イマドキのアイアン型UT 中古で買うならコレ
ツアーでも、長い番手のアイアンを中空やキャビティタイプにする選手は多い。中でも目を引くのが、住友ゴム工業(ダンロップ)、スリクソンのアイアン型UTだ。スコッティ・シェフラーは「スリクソンZU85」(2018年)を入れている。中古で1万円台から見つけられる。他にはキャロウェイ「XフォージドUT」(2020年)などの使用者がいる。こちらは1万円台前半。
各社アイアン型UTをラインアップしているが、対象ユーザーはやはり限定的。ロングアイアンが打てるヘッドスピードとミート率が求められる。その点で、ロフト角が大きく、せめて5番アイアンの代わりになる番手だと、使える人は増える。テーラーメイド「ギャッパー ミッド」(2019年)にはロフト角24度のモデルがあり、ソール幅が広く、厚みもある。1万円台中盤で見つかるだろう。
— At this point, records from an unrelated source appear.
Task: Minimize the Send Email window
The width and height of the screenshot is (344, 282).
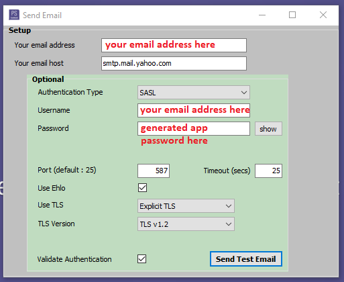Action: tap(262, 15)
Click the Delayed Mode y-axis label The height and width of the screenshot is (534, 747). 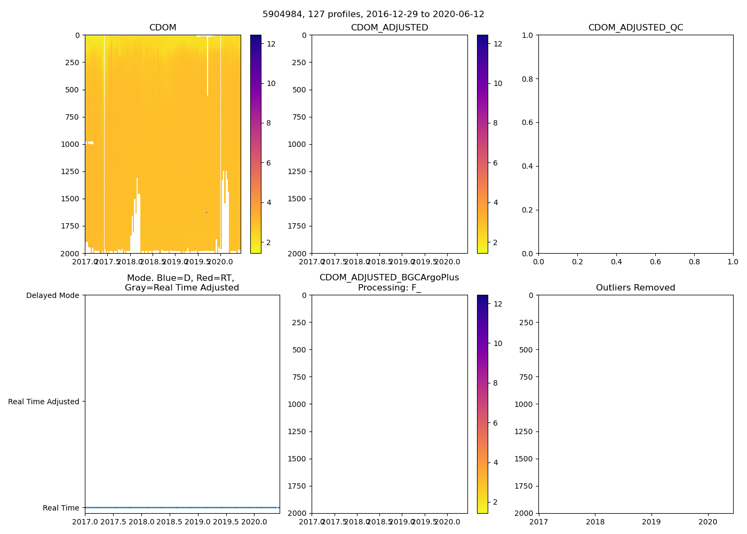click(52, 296)
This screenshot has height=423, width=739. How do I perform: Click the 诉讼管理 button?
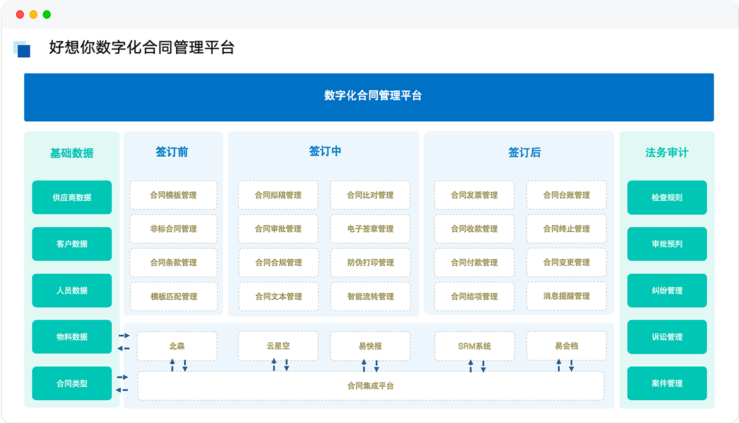[667, 337]
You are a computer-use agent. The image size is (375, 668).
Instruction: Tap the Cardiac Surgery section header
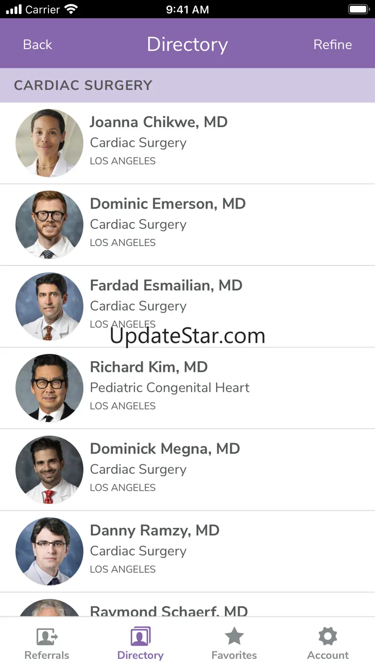point(83,85)
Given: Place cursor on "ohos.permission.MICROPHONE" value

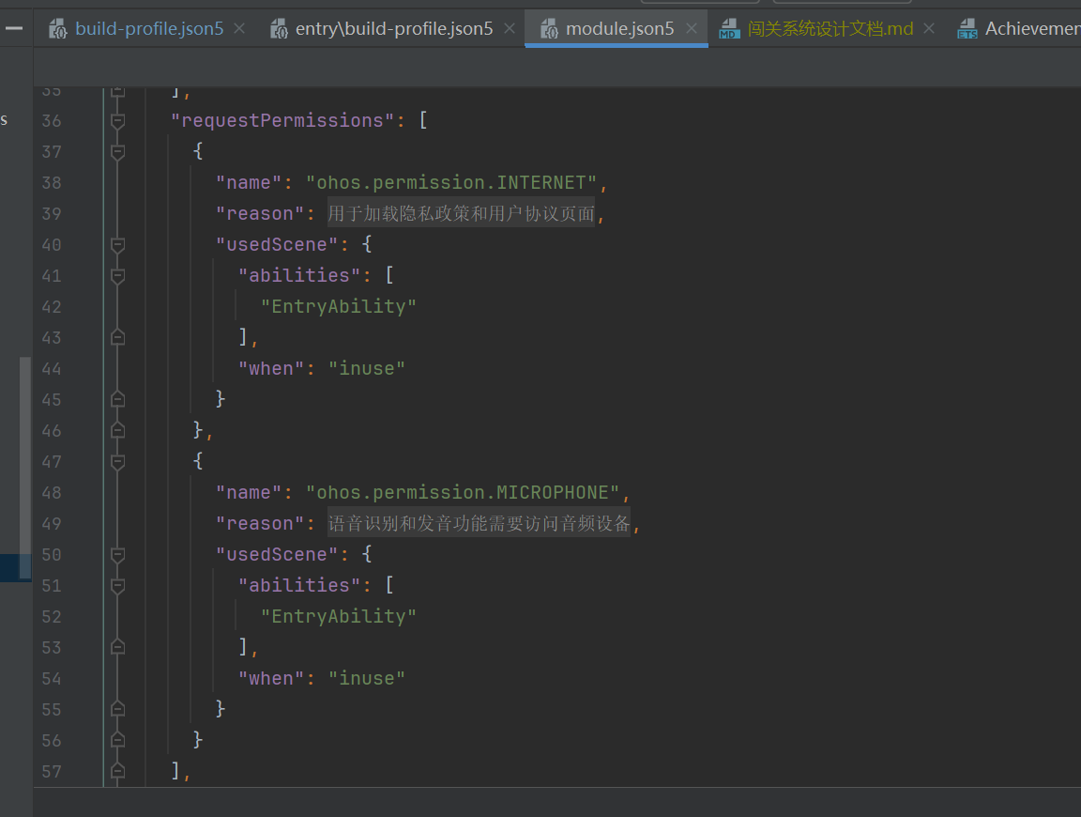Looking at the screenshot, I should 463,493.
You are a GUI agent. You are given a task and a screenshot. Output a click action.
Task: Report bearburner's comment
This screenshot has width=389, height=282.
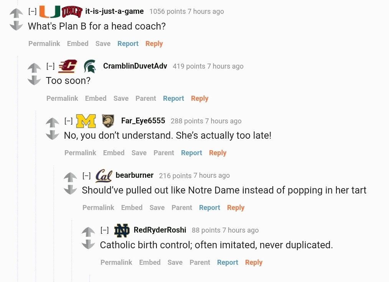click(209, 208)
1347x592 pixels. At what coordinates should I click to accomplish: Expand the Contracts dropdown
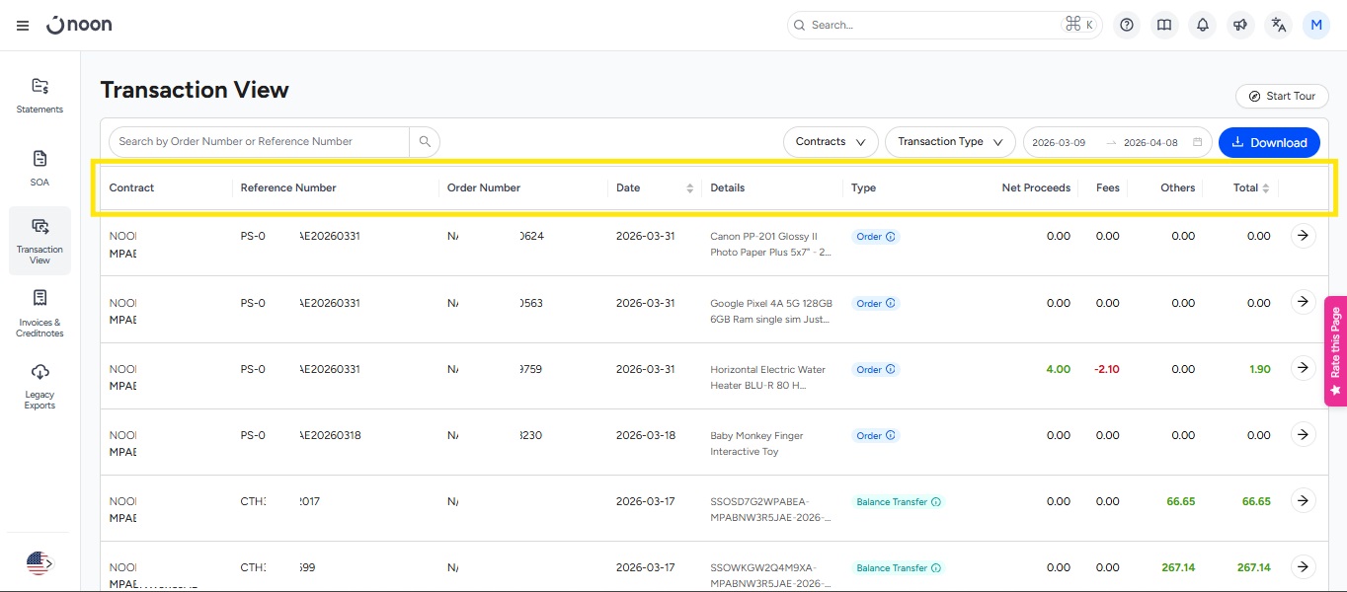coord(831,142)
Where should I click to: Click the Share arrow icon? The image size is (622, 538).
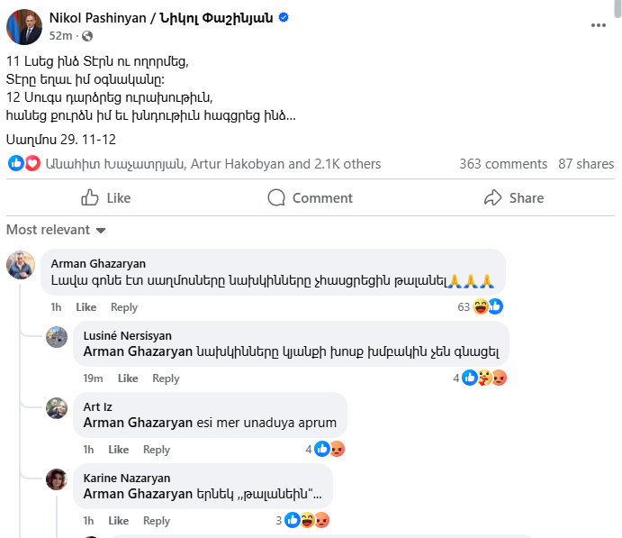(492, 197)
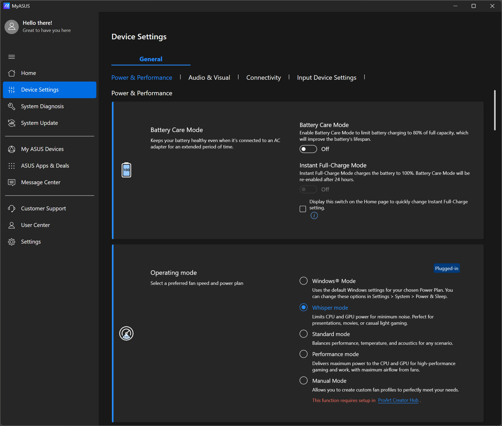Choose Standard mode operating option
This screenshot has width=502, height=426.
(304, 334)
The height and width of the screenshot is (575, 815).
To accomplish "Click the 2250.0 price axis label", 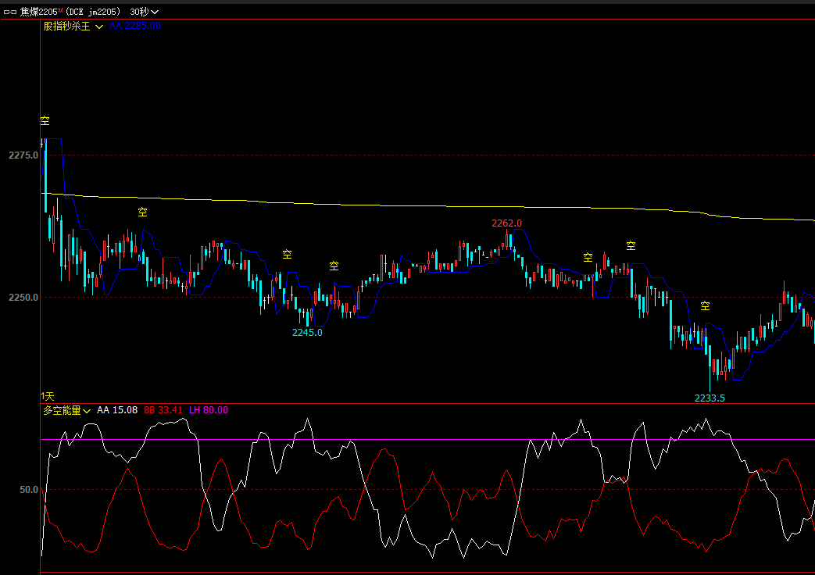I will pyautogui.click(x=23, y=298).

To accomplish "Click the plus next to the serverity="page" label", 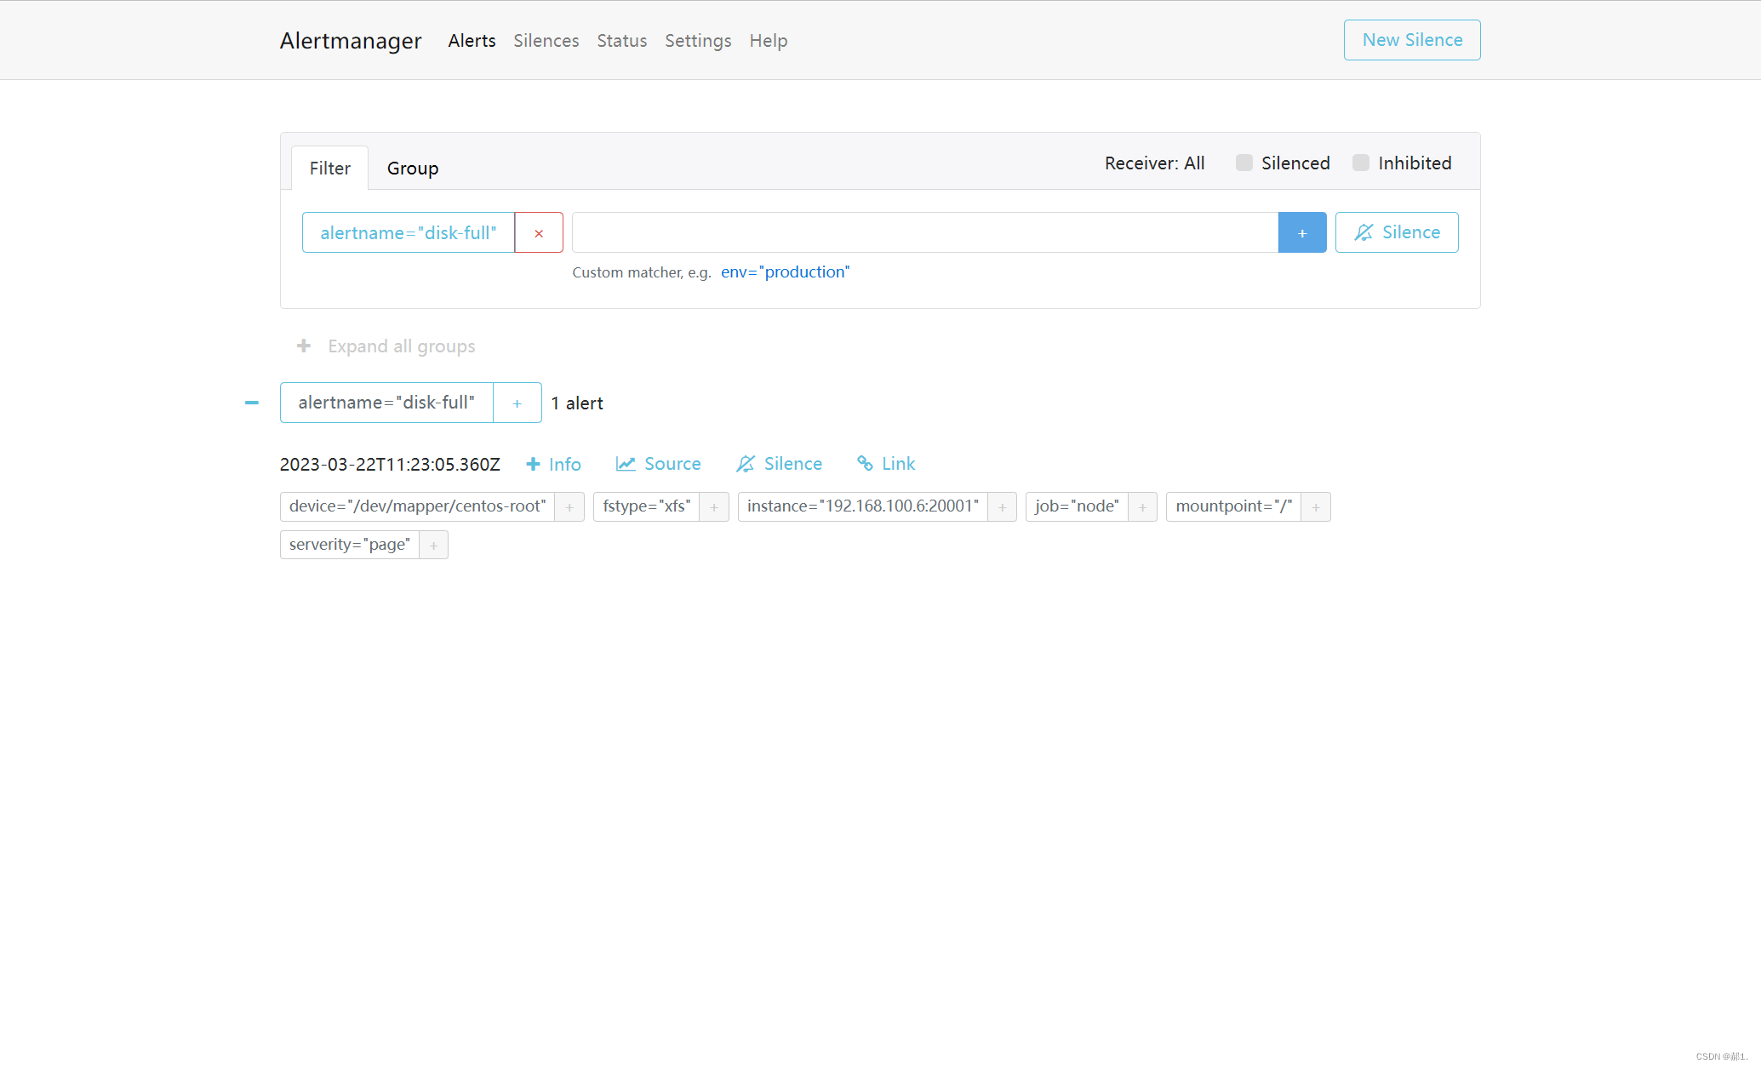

ピンもクロスオーバーというアイアン型UTを継続して販売、「G400クロスオーバー」(2017年)にも25度の設定がある。ハードヒッターでなくても打てる純正シャフトが選べるのもうれしい。1万円台前半から見つかるだろう。
近年のアイアンのストロングロフト化を考えると、6番や7番アイアンの代わりになるアイアン型UTだって欲しいところ。“バナナ”の愛称で知られるフォーティーン「HI-877」(2016年)や「HI-3」(2022年)を試してほしい。「HI-877」は1万円弱、「HI-3」は2万円台前半で探したい。
アイアンの飛距離性能や寛容性が高まっている昨今は、アイアン型UTの支持率は相対的に下がるばかり。とはいえウッド型よりも構えやすく、ラインが出しやすいメリットは見過ごせない。ロングアイアンにとって代わる上級者やハードヒッター向けモデルではなく、ミドルアイアンの代役になるアイアン型UTの登場を筆者は切望している。(文・田島基晴)
田島基晴 プロフィール
1963年生まれ。ゴルフギア好きが高じて、地元広島に中古ショップ「レプトン」のゴルフ部門を設立。現在は店舗で得たギア知識を活かし、ゴルフライターとして活躍。YouTube動画の企画編集やブログ執筆など活動は多岐にわたる。